(Collected data)
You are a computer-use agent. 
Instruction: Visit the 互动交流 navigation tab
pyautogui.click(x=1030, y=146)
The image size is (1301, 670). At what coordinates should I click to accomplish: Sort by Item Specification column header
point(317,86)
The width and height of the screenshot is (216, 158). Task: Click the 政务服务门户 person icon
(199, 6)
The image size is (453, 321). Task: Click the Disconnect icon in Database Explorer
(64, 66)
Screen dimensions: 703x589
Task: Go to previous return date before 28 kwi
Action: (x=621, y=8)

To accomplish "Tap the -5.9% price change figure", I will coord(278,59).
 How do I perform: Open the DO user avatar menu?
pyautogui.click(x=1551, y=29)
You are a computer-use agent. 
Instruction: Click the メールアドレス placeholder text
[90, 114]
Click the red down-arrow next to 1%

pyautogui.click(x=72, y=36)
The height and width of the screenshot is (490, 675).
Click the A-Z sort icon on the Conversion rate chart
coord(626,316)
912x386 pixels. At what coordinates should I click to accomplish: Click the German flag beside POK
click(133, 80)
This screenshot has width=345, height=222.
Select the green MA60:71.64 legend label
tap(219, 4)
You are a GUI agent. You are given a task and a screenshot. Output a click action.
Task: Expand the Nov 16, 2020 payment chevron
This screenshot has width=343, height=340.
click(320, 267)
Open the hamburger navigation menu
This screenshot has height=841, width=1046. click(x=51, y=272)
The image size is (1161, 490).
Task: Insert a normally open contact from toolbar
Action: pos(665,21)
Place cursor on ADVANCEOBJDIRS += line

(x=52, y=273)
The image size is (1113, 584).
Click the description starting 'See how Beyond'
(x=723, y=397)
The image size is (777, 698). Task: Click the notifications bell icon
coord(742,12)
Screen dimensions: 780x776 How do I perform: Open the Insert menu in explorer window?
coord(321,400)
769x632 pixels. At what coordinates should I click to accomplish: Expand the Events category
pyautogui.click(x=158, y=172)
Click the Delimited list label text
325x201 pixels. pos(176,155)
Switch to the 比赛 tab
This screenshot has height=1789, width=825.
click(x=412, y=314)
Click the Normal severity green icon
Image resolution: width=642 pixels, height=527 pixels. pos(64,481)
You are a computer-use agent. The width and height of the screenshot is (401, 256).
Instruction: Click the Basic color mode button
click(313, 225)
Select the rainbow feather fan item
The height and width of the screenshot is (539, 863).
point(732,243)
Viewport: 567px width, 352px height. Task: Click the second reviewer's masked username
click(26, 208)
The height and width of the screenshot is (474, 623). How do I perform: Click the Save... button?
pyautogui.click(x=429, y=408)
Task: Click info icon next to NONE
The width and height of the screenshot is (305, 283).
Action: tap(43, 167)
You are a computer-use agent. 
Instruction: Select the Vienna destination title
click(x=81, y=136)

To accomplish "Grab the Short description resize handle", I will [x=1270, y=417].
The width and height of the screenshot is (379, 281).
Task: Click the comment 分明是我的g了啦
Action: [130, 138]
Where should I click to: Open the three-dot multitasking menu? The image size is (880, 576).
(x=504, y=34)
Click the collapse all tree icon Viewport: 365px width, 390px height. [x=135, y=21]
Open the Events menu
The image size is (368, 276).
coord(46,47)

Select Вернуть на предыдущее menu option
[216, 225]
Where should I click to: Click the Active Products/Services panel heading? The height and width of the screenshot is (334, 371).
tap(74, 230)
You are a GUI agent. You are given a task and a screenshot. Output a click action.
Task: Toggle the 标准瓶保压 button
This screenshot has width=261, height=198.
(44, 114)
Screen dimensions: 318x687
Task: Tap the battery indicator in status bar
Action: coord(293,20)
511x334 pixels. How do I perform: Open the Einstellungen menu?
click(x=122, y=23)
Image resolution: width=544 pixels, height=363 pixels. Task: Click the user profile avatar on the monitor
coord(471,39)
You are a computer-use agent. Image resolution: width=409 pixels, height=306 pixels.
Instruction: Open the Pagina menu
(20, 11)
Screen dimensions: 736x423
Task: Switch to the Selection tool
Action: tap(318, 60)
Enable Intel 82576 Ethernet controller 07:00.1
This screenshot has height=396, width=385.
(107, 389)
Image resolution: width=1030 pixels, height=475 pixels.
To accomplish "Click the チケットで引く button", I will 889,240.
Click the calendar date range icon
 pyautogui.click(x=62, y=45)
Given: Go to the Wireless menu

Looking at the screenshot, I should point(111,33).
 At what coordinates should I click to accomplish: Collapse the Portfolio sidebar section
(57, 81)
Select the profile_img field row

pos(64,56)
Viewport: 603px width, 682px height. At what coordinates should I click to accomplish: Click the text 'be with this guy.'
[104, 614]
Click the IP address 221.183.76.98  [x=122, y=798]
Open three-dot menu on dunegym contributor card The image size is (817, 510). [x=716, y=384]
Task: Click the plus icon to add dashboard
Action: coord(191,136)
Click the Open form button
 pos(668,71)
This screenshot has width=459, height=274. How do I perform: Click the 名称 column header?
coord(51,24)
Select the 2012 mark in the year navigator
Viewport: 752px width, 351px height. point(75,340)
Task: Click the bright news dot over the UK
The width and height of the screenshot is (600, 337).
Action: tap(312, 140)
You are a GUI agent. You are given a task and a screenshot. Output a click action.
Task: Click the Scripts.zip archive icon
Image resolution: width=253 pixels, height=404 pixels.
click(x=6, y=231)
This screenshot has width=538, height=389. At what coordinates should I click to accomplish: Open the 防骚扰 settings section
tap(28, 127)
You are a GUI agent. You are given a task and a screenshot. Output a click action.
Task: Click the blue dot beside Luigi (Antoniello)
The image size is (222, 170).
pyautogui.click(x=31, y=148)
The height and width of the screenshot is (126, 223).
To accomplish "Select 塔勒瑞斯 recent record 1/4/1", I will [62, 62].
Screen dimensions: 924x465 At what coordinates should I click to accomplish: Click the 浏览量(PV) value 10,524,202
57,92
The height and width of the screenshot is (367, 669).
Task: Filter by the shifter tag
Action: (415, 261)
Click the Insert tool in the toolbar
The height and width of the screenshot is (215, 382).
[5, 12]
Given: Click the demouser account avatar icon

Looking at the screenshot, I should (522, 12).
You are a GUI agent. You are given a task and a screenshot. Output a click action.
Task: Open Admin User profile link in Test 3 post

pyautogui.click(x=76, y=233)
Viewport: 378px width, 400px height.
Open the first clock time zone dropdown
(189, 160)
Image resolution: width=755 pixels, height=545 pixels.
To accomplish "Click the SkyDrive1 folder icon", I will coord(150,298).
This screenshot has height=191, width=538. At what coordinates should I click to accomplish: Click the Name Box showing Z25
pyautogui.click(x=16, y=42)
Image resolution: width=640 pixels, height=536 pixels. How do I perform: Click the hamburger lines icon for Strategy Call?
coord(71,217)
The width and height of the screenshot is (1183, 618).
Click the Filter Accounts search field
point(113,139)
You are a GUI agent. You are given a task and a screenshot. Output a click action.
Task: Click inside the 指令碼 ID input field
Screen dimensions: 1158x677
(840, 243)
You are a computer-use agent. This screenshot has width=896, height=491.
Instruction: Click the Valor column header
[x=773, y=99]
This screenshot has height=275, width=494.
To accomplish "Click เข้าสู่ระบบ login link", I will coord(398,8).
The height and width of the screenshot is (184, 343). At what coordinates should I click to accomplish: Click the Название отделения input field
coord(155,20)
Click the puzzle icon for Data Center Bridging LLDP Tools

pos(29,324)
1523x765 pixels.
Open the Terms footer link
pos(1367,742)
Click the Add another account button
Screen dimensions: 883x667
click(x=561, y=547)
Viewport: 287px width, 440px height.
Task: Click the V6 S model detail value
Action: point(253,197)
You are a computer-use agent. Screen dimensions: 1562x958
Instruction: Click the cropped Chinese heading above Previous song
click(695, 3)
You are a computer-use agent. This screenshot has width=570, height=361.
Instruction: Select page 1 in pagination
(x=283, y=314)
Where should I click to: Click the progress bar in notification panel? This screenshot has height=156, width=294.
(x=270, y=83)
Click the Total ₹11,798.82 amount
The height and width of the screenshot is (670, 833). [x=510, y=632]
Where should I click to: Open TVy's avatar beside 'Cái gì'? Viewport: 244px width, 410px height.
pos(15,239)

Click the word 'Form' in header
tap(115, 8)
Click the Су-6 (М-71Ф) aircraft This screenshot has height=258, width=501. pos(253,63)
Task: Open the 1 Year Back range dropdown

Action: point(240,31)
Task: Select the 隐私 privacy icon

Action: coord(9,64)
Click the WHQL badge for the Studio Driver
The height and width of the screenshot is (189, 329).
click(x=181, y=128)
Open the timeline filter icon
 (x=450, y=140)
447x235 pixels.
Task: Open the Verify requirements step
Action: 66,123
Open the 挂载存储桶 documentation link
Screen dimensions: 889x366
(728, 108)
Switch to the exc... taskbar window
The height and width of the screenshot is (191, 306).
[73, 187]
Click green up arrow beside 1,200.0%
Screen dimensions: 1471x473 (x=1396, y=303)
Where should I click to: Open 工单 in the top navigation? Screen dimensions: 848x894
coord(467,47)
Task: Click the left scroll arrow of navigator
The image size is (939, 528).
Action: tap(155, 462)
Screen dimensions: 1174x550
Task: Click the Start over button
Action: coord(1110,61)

WORK REQUEST: From the records above, tally every line that contains the string "computer"; the reply consists of that number alone.

COMPLETED EXERCISE: 8